The office was richly adorned. Chairs upholstered in Spanish leather. A glazed mahogany desk, covered in electrical devices. A sleeping cot tucked into the far corner. The rumor was that Edison slept only three hours a night. As with most rumors concerning Thomas Edison, Paul wasn’t sure whether to believe it.

Along the patterned walls, beautiful electric bulbs, shaped like roses, had been affixed every few feet. And dear Lord, were they ever bright.

Paul looked down at his hands. He realized that he had never actually seen his own hands under electric lights before.
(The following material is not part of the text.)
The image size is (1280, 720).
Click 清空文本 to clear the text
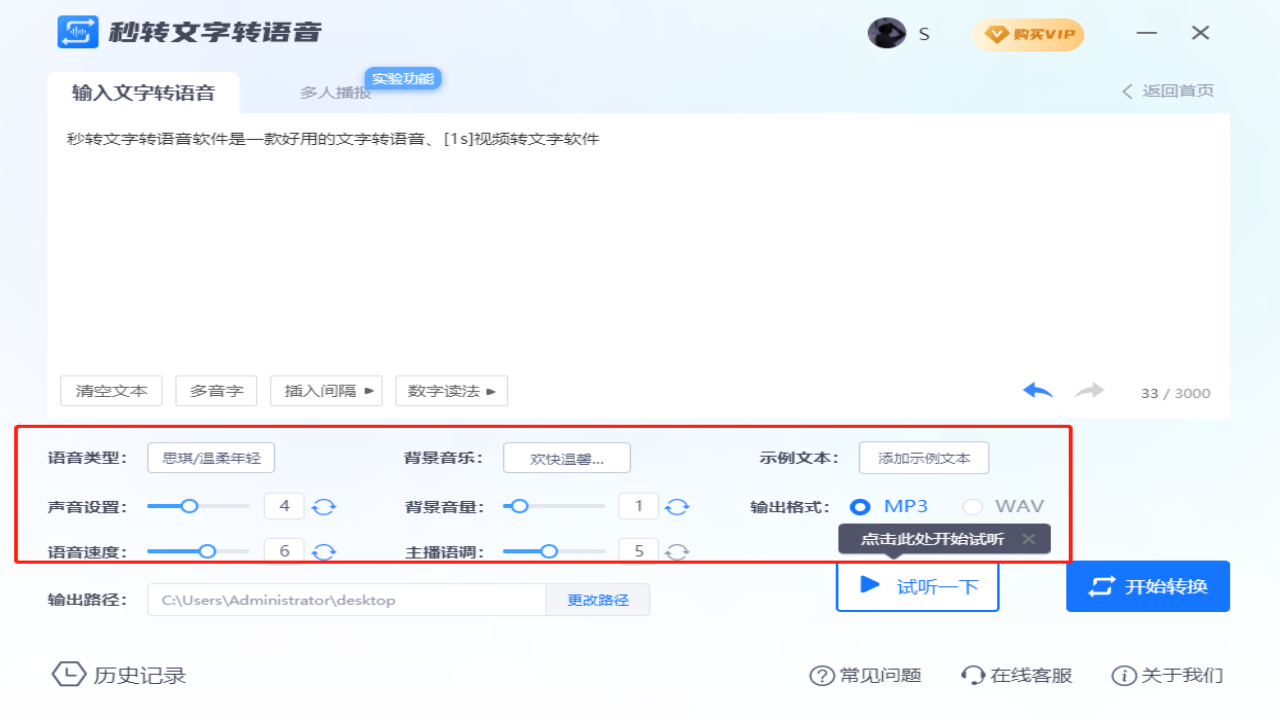coord(111,391)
He could see the blue veins running underneath his skin. Freckles, pockmarks, scars, dirt, the ugly creases a man accumulates by the time he’s twenty-six. His telltale middle finger, always twitching when he was nervous. Paul felt not only that the lights were new, but that he was. A spark of the filament, and he had been revealed as something he never thought he might be.

Behind the deep mahogany desk, smoking a cigar, sat Thomas Edison.
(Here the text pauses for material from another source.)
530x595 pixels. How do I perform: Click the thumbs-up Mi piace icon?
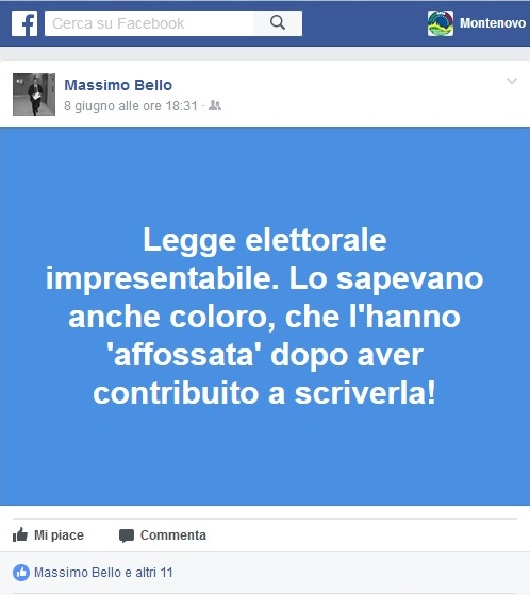20,535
He was more handsome than Paul had expected, thinner than he seemed in photographs, boasting a strong midwestern jaw. Even in his forties, his hair remained unkempt as a schoolboy’s. It would make a lesser man look old; it made Edison look like he had more important things about which to care. In the harsh light, Paul could even make out the gray of his eyes.

“Good evening.”

“Why am I here, Mr. Edison?”

“Straight to the point. I appreciate that quality in a lawyer.”

“I’m not your lawyer.”

Edison raised his eyebrows curiously, then slid a sheet of paper across the desk. Paul hesitated before coming forward. He didn’t want to cede position. But he also wanted to see what Edison was showing him.

It was a mock-up of the front page of The New York Times. MET DEATH IN THE WIRES, screamed the headline. HORRIFYING SPECTACLE—A LINEMAN ROASTED ON A NETWORK OF WIRES. Down the column ran a fevered article denouncing the dangers of electrical power. The editors were questioning the safety of running cables stuffed with raw and poorly understood energy across the city.

“This is tomorrow’s paper,” said Paul. “How did you get this?”

Edison ignored the question. “Your little firm, what’s the name? Housed right near there, aren’t you?”

“I saw it happen.”

“You did?”

“I saw the man lit up and I was there when the firemen cut his corpse from the wires. But the cables on lower Broadway aren’t yours. And they’re not my client’s either. They’re U.S. Illuminating Company wires. And since I’m not Mr. Lynch’s lawyer, thank heaven, this has nothing to do with me. Or the dispute between yourself and George Westinghouse.”

“Do you really believe that?”

“What am I doing here?”

Edison paused before he spoke again. “Mr. Cravath, there’s a war on, in case you haven’t noticed. Within the next few years, someone is going to build an electrical system that lights this entire nation. It could be me. It could be Mr. Westinghouse. But after today, it’s not going to be Mr. Lynch. The press will have him chewed to a nub by morning.”

“Sounds like a good day for my side.”

Edison flicked ashes from his cigar onto a gold tray.

“In the past year,” he said, “I have had many opponents to whom I might direct my attention. After today I will have only one. Your client. Either I will win, or Mr. Westinghouse will win. It’s that simple. My company is ten times the size of his. I have a seven-year head start on manufacturing this technology. J. P. Morgan himself has promised us bottomless coffers for our expansion. And me…Well. I think you know who I am.”

Edison took a deep puff from his cigar before blowing a plume into the air. “I brought you here to ask you this: Do you really think you have a chance?”

He regarded Paul as a dogcatcher might look upon a soon-to-be-euthanized stray.

“Mr. Cravath, I invented the light bulb. George Westinghouse did not. So I’m suing him for everything he’s got. He’s a rich man, and you’re about to squander his fortune trying to beat me at a game I’ve already won. By the time this is over, I will own Westinghouse’s company. I will own your law firm. So stop. The line is drawn. Whoever is in my way is going to get hurt. For your sake, I am asking that you not be one of them.”